*WHAT IS ASKED*
Render the records as a numbered list, starting at the line containing "Close the timeline graph view" and ending at the line containing "Looking at the screenshot, I should (x=88, y=380).", with both of those lines included and blank lines omitted.

*RECORDS FOR THE TASK*

┌────────

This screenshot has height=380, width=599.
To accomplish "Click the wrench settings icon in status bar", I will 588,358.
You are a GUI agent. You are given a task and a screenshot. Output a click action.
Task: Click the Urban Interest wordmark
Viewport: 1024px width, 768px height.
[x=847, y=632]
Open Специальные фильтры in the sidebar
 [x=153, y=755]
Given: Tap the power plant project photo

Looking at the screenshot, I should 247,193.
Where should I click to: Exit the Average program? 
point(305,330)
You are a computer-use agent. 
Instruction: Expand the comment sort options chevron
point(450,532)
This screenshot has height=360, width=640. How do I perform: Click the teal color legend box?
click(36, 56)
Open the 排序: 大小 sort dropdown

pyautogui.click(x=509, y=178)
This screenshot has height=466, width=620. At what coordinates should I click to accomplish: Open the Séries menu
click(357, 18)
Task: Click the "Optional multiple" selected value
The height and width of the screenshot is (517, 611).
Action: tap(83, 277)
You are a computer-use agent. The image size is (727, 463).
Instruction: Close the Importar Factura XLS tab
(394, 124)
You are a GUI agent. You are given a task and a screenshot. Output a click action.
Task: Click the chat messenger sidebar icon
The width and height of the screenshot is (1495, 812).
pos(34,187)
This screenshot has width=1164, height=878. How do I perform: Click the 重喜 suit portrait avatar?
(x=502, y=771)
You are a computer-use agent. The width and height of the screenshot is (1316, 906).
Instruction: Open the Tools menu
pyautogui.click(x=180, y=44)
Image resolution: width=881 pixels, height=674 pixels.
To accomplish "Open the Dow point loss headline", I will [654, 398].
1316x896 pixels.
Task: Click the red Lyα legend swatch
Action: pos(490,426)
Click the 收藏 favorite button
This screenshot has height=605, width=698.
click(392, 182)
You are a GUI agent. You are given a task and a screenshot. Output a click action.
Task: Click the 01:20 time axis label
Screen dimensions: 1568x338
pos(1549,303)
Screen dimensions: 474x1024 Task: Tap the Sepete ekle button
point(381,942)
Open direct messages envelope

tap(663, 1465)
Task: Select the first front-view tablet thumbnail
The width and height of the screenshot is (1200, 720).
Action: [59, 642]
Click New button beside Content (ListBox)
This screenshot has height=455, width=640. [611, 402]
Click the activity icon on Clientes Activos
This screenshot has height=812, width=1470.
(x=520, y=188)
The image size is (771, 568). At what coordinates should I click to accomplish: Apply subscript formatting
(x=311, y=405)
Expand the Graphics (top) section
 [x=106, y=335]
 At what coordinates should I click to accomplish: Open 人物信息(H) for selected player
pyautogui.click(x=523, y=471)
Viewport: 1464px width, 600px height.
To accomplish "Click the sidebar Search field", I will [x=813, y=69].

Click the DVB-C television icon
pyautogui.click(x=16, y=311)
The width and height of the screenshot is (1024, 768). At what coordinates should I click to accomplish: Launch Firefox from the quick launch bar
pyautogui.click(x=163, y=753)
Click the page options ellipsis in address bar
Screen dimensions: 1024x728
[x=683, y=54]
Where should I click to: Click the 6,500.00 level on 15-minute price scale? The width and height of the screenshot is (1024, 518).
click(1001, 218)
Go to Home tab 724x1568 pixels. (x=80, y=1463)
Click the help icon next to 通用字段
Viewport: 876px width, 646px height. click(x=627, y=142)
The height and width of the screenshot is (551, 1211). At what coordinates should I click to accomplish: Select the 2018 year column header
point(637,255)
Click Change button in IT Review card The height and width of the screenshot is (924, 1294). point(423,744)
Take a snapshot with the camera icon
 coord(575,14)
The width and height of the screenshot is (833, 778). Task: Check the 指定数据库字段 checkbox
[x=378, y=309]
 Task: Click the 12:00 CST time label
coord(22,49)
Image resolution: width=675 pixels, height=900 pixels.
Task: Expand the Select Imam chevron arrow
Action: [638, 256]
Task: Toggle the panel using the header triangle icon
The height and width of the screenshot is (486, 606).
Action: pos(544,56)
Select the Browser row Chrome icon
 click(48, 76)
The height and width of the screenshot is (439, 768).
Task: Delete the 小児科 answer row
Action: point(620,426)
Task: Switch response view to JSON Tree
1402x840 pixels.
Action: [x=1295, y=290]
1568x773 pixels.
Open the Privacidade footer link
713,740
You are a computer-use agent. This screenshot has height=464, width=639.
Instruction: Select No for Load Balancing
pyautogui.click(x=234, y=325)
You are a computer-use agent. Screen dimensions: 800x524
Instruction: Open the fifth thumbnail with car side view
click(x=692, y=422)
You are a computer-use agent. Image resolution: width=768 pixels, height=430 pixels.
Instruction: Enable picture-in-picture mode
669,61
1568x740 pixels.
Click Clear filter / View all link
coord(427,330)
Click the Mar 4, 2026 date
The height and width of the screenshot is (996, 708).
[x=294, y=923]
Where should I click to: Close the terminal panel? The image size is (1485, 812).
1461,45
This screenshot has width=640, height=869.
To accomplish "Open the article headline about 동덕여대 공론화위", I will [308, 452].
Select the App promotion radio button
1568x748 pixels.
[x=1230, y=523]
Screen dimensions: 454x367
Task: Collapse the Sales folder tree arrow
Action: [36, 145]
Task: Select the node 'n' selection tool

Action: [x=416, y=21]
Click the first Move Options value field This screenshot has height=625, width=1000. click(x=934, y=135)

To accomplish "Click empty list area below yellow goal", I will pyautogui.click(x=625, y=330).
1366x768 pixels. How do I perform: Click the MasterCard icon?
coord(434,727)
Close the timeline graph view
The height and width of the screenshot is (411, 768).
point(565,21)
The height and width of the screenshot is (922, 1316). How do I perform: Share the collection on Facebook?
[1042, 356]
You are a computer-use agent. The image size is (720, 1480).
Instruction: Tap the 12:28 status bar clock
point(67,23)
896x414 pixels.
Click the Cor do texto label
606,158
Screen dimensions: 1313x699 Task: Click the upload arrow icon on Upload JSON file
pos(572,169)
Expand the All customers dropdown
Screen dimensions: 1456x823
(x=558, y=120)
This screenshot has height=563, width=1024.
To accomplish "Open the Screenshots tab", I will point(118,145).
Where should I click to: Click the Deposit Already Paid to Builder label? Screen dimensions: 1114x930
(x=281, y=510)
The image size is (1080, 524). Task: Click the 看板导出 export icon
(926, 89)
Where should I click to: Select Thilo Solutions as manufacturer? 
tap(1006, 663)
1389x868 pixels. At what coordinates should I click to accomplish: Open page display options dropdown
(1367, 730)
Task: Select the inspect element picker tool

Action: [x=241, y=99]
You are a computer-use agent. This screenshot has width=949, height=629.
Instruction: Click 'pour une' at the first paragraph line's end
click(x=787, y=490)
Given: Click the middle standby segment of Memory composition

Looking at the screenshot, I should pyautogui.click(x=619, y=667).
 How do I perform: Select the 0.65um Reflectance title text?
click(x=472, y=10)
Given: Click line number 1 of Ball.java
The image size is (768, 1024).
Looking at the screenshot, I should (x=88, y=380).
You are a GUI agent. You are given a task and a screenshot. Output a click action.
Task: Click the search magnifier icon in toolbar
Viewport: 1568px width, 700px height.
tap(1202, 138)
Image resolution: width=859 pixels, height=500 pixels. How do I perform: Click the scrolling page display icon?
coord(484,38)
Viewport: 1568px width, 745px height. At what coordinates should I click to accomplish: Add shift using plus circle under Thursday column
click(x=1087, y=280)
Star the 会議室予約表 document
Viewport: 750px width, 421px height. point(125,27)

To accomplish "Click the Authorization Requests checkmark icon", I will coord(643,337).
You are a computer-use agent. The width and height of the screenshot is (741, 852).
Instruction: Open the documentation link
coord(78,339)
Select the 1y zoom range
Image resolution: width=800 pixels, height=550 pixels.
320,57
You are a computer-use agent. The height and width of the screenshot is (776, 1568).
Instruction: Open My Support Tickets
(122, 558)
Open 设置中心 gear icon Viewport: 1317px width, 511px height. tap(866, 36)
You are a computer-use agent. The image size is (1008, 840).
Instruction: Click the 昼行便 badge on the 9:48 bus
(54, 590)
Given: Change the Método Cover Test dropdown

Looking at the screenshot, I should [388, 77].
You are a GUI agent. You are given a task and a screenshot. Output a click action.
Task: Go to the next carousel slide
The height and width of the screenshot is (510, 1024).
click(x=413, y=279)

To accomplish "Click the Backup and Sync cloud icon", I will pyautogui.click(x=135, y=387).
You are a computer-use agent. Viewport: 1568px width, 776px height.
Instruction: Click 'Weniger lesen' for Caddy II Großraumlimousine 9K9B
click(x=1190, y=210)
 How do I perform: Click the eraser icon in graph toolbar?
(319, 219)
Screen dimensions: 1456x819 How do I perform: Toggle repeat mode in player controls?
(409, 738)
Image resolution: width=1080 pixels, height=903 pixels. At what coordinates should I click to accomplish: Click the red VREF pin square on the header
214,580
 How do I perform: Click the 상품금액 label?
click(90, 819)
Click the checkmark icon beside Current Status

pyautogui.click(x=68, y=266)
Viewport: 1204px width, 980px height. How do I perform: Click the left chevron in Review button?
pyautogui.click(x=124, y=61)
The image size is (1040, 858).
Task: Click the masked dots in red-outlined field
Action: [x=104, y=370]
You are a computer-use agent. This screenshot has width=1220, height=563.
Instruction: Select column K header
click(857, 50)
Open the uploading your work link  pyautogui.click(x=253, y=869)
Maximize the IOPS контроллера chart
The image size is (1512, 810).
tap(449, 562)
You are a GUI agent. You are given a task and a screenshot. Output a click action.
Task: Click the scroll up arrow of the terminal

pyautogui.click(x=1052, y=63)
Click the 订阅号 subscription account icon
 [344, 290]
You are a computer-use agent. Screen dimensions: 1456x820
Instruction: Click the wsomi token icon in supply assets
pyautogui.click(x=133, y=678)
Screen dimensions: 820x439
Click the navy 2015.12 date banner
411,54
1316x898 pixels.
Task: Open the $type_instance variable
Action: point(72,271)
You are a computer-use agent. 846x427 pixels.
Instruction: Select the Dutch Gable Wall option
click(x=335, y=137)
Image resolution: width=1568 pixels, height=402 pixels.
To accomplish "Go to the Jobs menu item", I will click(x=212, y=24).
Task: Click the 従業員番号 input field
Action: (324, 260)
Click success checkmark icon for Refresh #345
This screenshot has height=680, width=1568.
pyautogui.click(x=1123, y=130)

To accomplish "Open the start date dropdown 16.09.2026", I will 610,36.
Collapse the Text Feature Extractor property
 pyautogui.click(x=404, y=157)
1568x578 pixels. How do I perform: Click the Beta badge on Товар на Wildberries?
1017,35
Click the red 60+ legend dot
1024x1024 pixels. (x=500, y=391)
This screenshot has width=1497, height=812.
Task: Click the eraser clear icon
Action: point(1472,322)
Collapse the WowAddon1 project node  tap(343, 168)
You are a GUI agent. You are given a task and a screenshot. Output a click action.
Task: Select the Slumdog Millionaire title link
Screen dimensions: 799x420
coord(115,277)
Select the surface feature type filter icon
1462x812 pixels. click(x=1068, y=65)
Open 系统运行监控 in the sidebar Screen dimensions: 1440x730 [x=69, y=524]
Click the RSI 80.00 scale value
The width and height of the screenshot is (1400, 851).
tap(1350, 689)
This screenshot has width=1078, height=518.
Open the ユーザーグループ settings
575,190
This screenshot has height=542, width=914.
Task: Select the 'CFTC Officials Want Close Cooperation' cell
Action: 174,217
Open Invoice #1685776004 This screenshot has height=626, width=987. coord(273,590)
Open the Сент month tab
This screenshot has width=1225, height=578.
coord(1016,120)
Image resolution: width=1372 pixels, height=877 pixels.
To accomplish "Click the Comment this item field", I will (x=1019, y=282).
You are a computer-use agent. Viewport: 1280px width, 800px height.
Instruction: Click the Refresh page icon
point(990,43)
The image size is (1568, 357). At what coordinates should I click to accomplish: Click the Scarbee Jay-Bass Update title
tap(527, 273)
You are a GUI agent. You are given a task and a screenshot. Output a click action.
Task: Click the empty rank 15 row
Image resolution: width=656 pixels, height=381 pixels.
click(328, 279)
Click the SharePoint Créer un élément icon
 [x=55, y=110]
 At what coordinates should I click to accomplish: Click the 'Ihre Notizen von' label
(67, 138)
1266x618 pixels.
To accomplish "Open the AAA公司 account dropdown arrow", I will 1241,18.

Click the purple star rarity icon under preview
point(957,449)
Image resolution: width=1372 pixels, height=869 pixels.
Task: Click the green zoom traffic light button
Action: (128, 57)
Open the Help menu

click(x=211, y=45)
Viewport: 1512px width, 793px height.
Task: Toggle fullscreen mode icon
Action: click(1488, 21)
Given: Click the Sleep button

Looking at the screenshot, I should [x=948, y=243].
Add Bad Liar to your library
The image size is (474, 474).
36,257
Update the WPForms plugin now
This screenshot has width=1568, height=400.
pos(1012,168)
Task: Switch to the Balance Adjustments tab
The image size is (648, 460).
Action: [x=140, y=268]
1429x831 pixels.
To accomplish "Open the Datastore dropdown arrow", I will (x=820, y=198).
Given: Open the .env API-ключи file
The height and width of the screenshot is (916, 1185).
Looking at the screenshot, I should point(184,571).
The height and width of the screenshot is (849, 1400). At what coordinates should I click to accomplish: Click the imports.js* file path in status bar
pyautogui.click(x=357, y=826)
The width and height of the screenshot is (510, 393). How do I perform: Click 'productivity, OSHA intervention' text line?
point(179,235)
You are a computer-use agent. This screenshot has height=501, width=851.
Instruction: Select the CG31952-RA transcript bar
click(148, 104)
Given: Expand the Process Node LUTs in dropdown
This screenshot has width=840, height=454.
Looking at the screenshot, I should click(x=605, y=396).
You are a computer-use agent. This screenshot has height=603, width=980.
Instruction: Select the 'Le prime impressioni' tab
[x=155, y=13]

└────────

*FINISHED EXERCISE*
1. Close the timeline graph view
2. The height and width of the screenshot is (411, 768).
3. point(565,21)
4. The height and width of the screenshot is (922, 1316). How do I perform: Share the collection on Facebook?
5. [1042, 356]
6. You are a computer-use agent. The image size is (720, 1480).
7. Instruction: Tap the 12:28 status bar clock
8. point(67,23)
9. 896x414 pixels.
10. Click the Cor do texto label
11. 606,158
12. Screen dimensions: 1313x699 Task: Click the upload arrow icon on Upload JSON file
13. pos(572,169)
14. Expand the All customers dropdown
15. Screen dimensions: 1456x823
16. (x=558, y=120)
17. This screenshot has height=563, width=1024.
18. To accomplish "Open the Screenshots tab", I will point(118,145).
19. Where should I click to: Click the Deposit Already Paid to Builder label? Screen dimensions: 1114x930
20. (x=281, y=510)
21. The image size is (1080, 524). Task: Click the 看板导出 export icon
22. (926, 89)
23. Where should I click to: Select Thilo Solutions as manufacturer? 
24. tap(1006, 663)
25. 1389x868 pixels. At what coordinates should I click to accomplish: Open page display options dropdown
26. (1367, 730)
27. Task: Select the inspect element picker tool
28. Action: [x=241, y=99]
29. You are a computer-use agent. This screenshot has width=949, height=629.
30. Instruction: Click 'pour une' at the first paragraph line's end
31. click(x=787, y=490)
32. Given: Click the middle standby segment of Memory composition
33. Looking at the screenshot, I should pyautogui.click(x=619, y=667).
34.  How do I perform: Select the 0.65um Reflectance title text?
35. click(x=472, y=10)
36. Given: Click line number 1 of Ball.java
37. The image size is (768, 1024).
38. Looking at the screenshot, I should (x=88, y=380).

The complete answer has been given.